こっちに来てから潜ったダンジョンは、記憶が確かならば貝殻の洞窟だ。ナメクジヌルヌルで、とてもスティンキーだった。ウォリアーらと戦って斧とか石を採取したな。
綱渡り的ではあったけど、大きな怪我などは無く無事に帰ってきていた記憶がある。
その後は休息も兼ねて三船くん達の修行の様子を覗いてたな。前提として、こっちで本格的に活動するつもりはない。ダンジョンに潜るのは、鈍るのを防ぐためとサンプル採取のためだ。庭にちょっとだけ臭い石が置いてあるのはそれ。
早苗ちゃんに家の中に置くのを禁止されていた。
それで俺は……
「ああ、そっか」
思い出した。
慣れたアンダーに潜ることに決めたんだ。山市さんだったかな、あのおじさん。
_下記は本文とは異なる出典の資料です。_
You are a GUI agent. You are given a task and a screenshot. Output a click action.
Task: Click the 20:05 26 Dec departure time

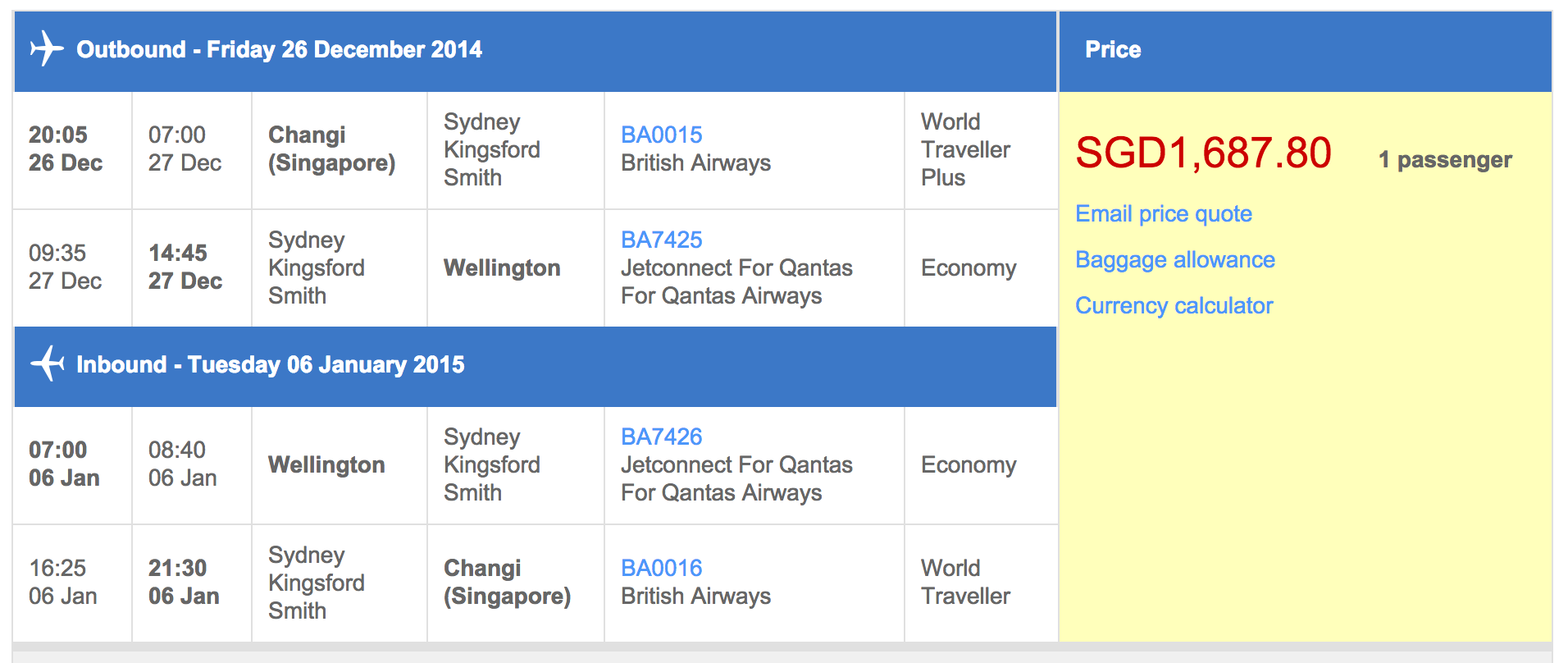tap(65, 149)
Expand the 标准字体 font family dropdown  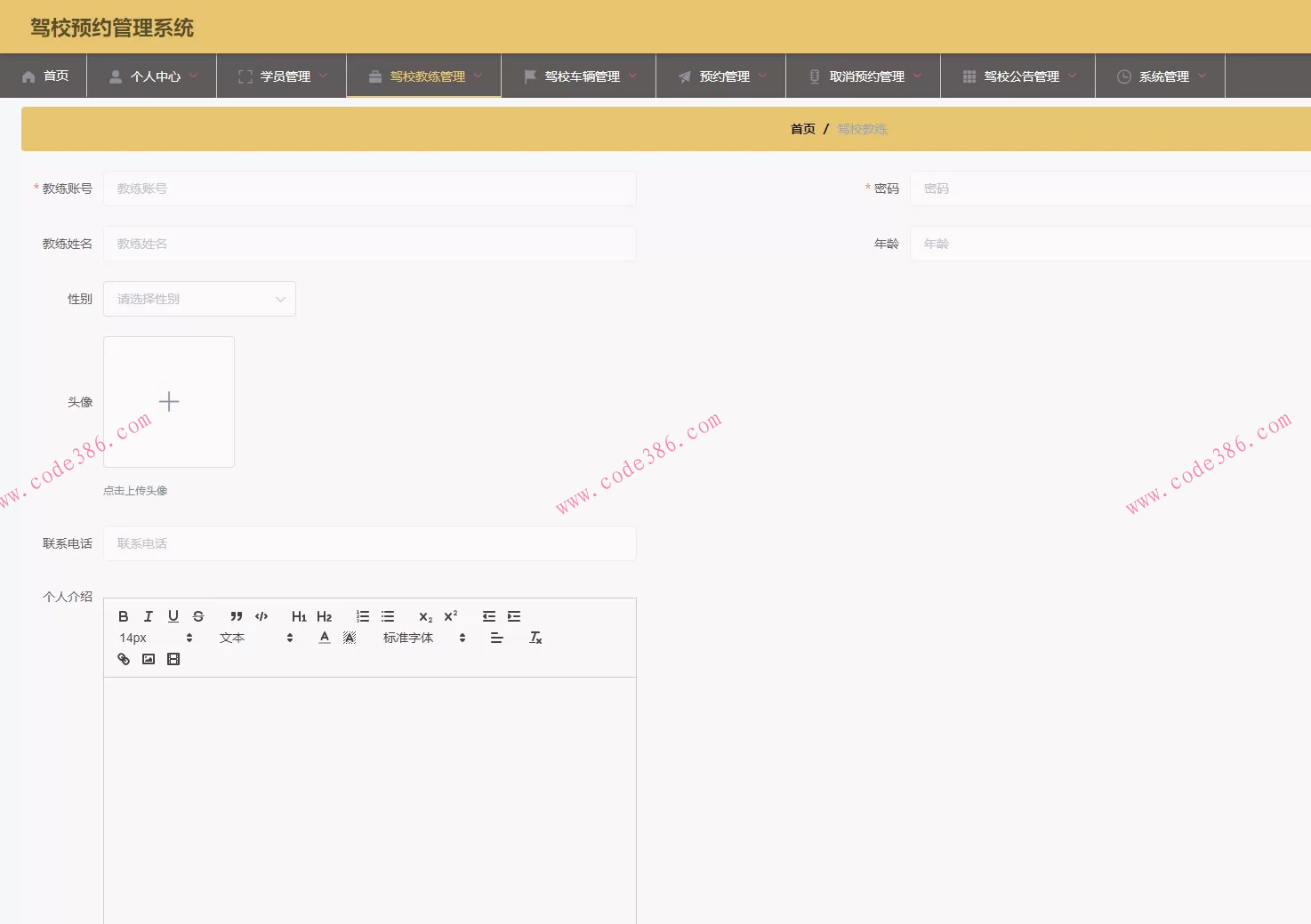tap(424, 638)
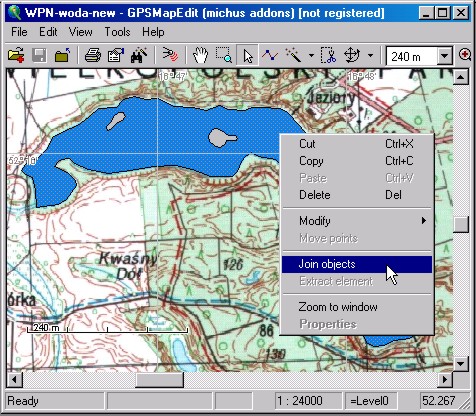Click the Open file folder icon
The height and width of the screenshot is (416, 476).
[x=16, y=55]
色々情報を集めて丘の上に行った記憶がある。別に変なこともなく中に入って──
「っ……」
突発的な頭痛。
その先が思い出せない。
俺は中で何をしたんだ?
この大怪我を見るに、手に負えないモンスターに出会したのは間違いない。それか、地形という線もある。
「……ああ、だからコマちゃんがいるのか」
「わん」
何が『だから』か知らんけど多分違うよ、だそうだ。でも、今回は一人でダンジョンに潜ってたから助けが入るとしたらコマちゃんなんだよな。
「あれかな、ヨンビにでも出くわしたのかな」
「わふ」
擦りもしていないらしい。
なんかめんどくさくなってきた。
……いやいや、失敗したら分析しないと。次、同じことがあったら助からないかもしれないんだから。でも分析も何も、全く覚えてないんじゃ話にならないネッ!
「────!」
廊下が騒がしい。
ドタドタと余裕の無い足音が近づいてくる。床が悪くなるなどと考えない幼稚さを含んだ性質の音だ。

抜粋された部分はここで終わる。